Sul fronte della crescita invece, questa dovrebbe restare “contenuta nel breve periodo”, segnando poi una ripresa “per effetto dell’incremento dei redditi reali e del miglioramento della domanda esterna”. I rischi, in generale, rimangono orientati “al ribasso”, così come il board non vede la possibilità di una recessione nello scenario base. Tradotto in cifre, le proiezioni indicano un aumento della crescita da una media dello 0,6 per cento nel 2023 allo 0,8 per cento nel 2024 e all’1,5 per cento sia nel 2025 sia nel 2026. Le politiche dei singoli paesi, sottolinea Lagarde in conferenza stampa, “dovrebbero essere concepite per rendere l’economia più produttiva e ridimensionare gradualmente il debito pubblico elevato”: una spinta decisiva arriverà comunque, secondo la presidente, dalle riforme e dagli investimenti del Next Generation Eu. A livello comunitario invece, la numero uno di Francoforte vede “un certo livello di procrastinazione sulle riforme”, in riferimento al patto di Stabilità.

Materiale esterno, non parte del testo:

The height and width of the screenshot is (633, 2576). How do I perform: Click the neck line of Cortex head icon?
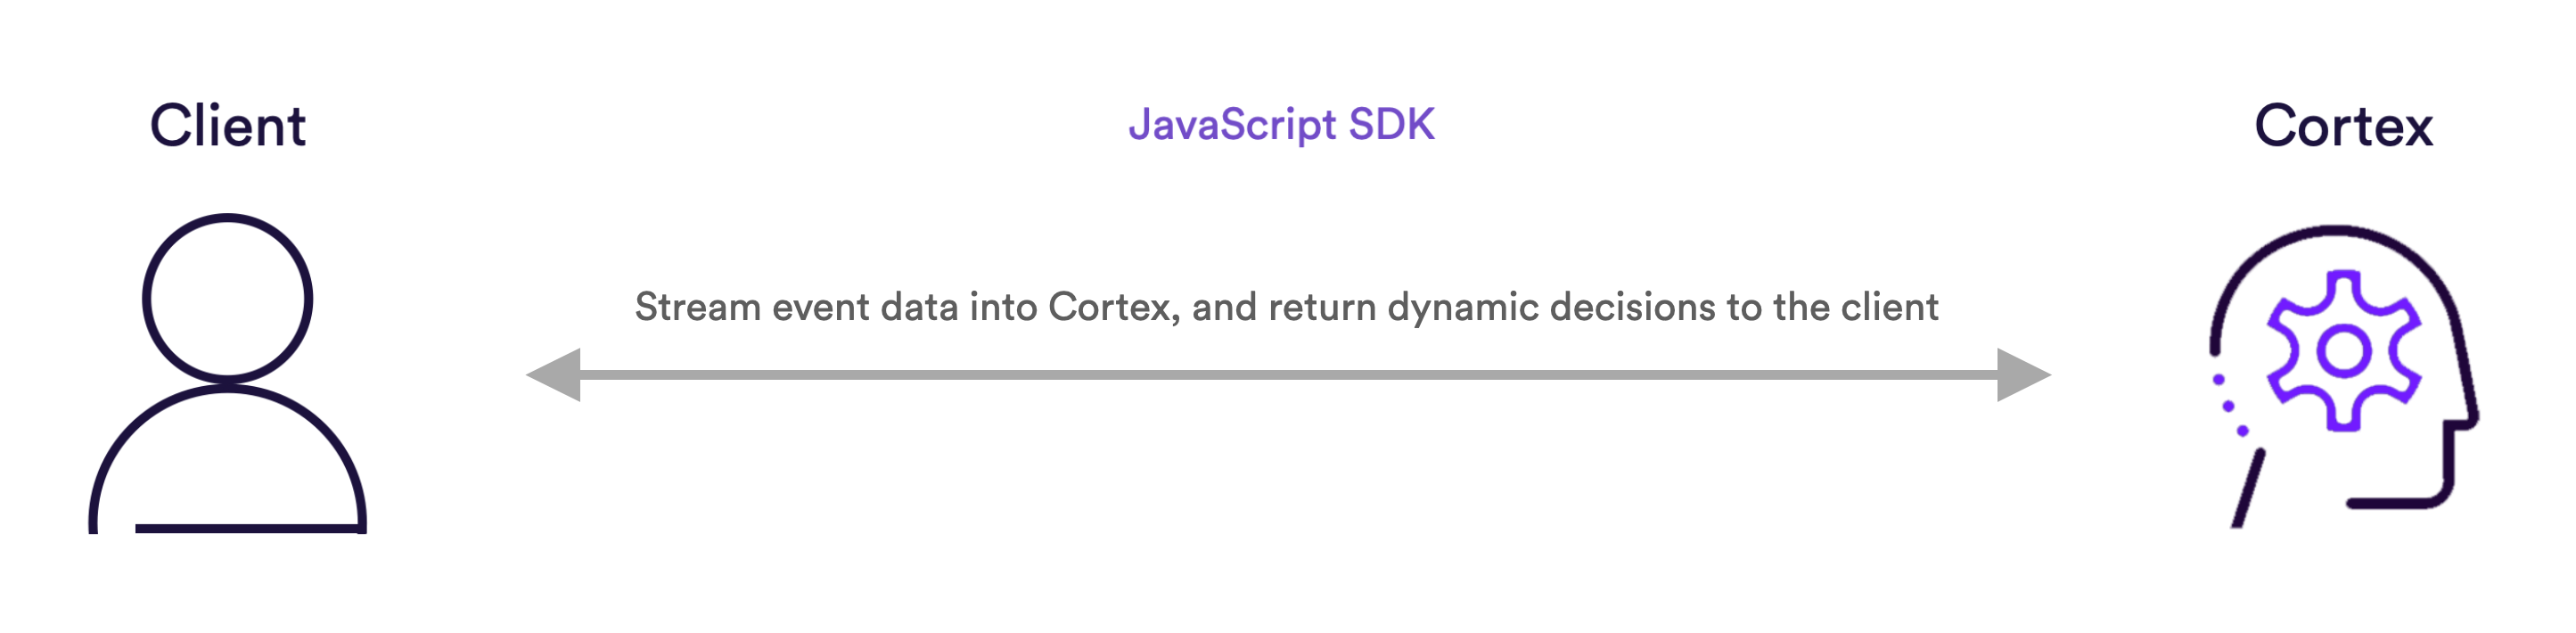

Come ha sempre fatto nelle ultime riunioni, auspica infine di “accelerare nei progressi verso l’Unione dei mercati dei capitali e il completamento dell’Unione bancaria”.
Un’ultima importante novità riguarda i reinvestimenti dei titoli di stato acquistati dalla Bce nell’ambito del Pepp (Pandemic emergency purchase programme), il piano varato durante la pandemia come sostegno dai paesi dell’Eurozona e di cui l’Italia ha beneficiato in modo consistente (oltre 300 miliardi sui circa 1700 complessivi sono titoli del Tesoro). Negli ultimi mesi si era parlato di una possibile conclusione anticipata che peserebbe soprattutto sull’Italia, esponendo i Btp alla speculazione. I reinvestimenti – si legge nel comunicato – saranno garantiti per tutta la prima parte del 2024, mentre nella seconda parte dell’anno l’Eurotower intende “ridurre il portafoglio del Pepp di 7,5 miliardi di euro al mese”, per poi terminare i reinvestimenti alla fine del 2024. Una decisione, commenta Lagarde, su cui c’è stata l’unanimità, al pari di quella sui tassi.